Doug Hastings, a Member of the Firm in the Washington, DC office, was quoted in BNA's Health Law Reporter on major issues for health reform in 2010.

In the article, "Outlook 2010: Restructuring, Consolidation in Health Care Make Reform Top Health Law Issue for 2010," Hastings listed a wide array of areas that will likely be of key importance.

Citing soaring health care costs, including in the Medicare and Medicaid system, Hastings said reform should focus on the payment and delivery system, ''the real engine of true, long-term improvement in both the effectiveness and efficiency of care.''

Hastings also said he sees the tension between the collaboration needed to attain efficiencies and fraud and abuse concerns as continuing to grow as health care reforms are implemented. ''The challenge for the enforcement community will be to determine what is a 'good' incentive between a hospital and physician to encourage proper use and what is a kickback disguised as a proper incentive,'' he said.
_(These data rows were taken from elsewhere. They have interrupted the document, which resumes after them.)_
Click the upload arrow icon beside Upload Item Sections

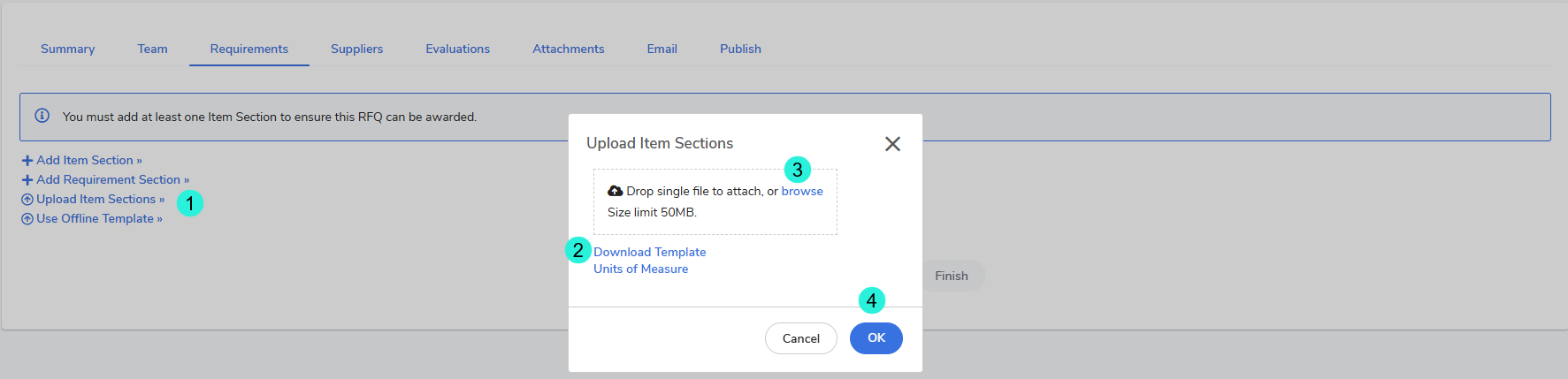click(27, 200)
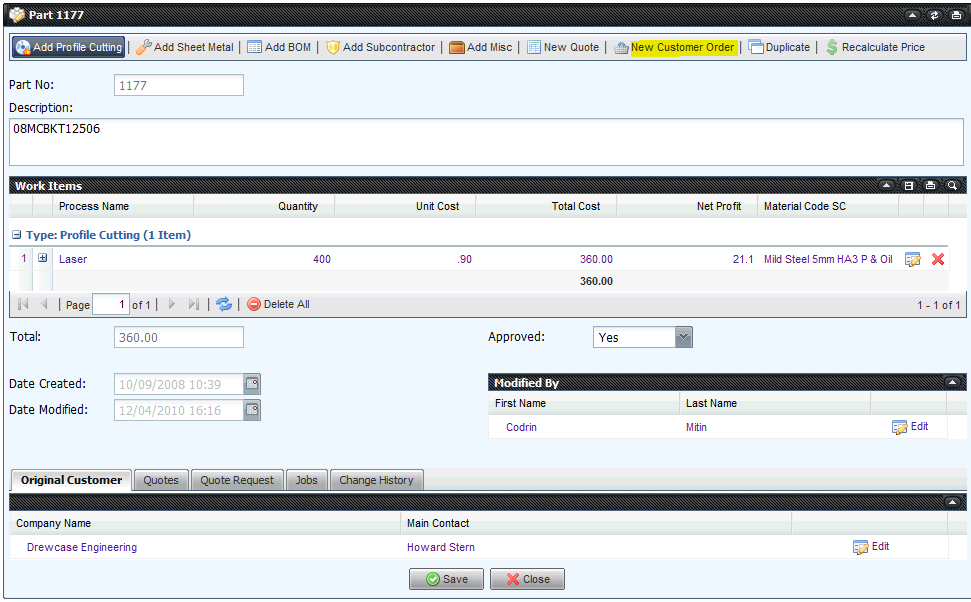Click New Customer Order in toolbar
971x602 pixels.
coord(682,47)
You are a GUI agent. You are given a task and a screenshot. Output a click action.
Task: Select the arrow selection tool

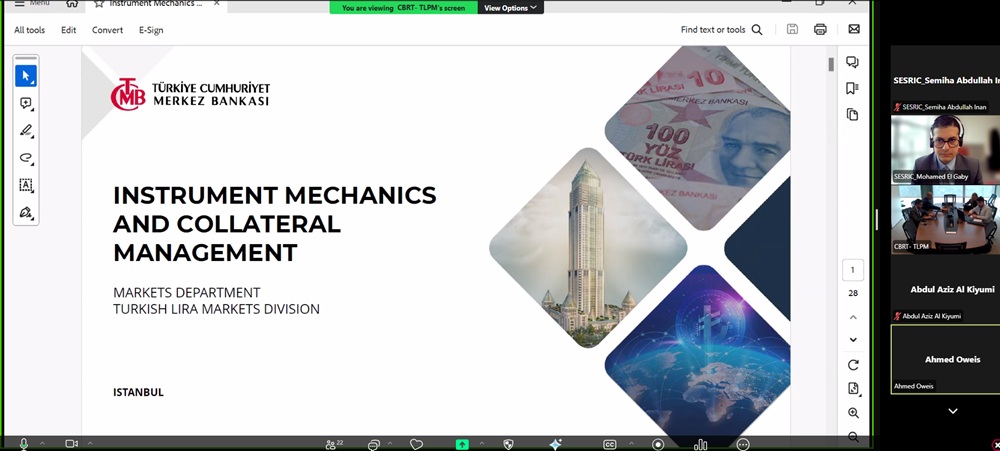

Antitrust will remain a significant compliance concern, Hastings pointed out, because the enforcement community is likely to struggle as it learns how to vigorously prosecute improper actions without discouraging activities needed to adapt to health care system changes. In addition, traditional labor law issues—such as union-management relations—''will be very important and visible in 2010.'' Due to many implications for health care workers in the health reform bills, a high unemployment rate, the trend toward employed physicians, and staffing shortages.

Health information is also a key issue because of the promises it holds to improve quality and achieve cost-containment goals and because of the legal challenges it poses for lawyers throughout the health care delivery system. ''No area offers more upside to improved population health nor is fraught with more thorny legal issues'' than health information, Hastings said.

In 2010, health plan regulation will be a major issue, regardless of the passage of reform legislation, according to Hastings. ''The challenge will be to match state or federal mandates to expand access with the ability to deliver more cost-effective care. Systems of integrated care that coordinate the payment function with the delivery function . . . appear to have advantages as compared to payers and providers who negotiate in an adversarial manner,'' he said.

Looking further ahead, Hastings said that over the next five years potential breakthrough developments in biologics and genomics could create great new treatments but also complex legal issues related to FDA approvals; patent protection; coding, coverage, and payment; and privacy and security.

Hastings also expects that ''connected health,'' in which non-health care focused IT and consumer electronics companies seek to develop health care products for consumers, will impact health regulatory, government contracts, and FDA issues.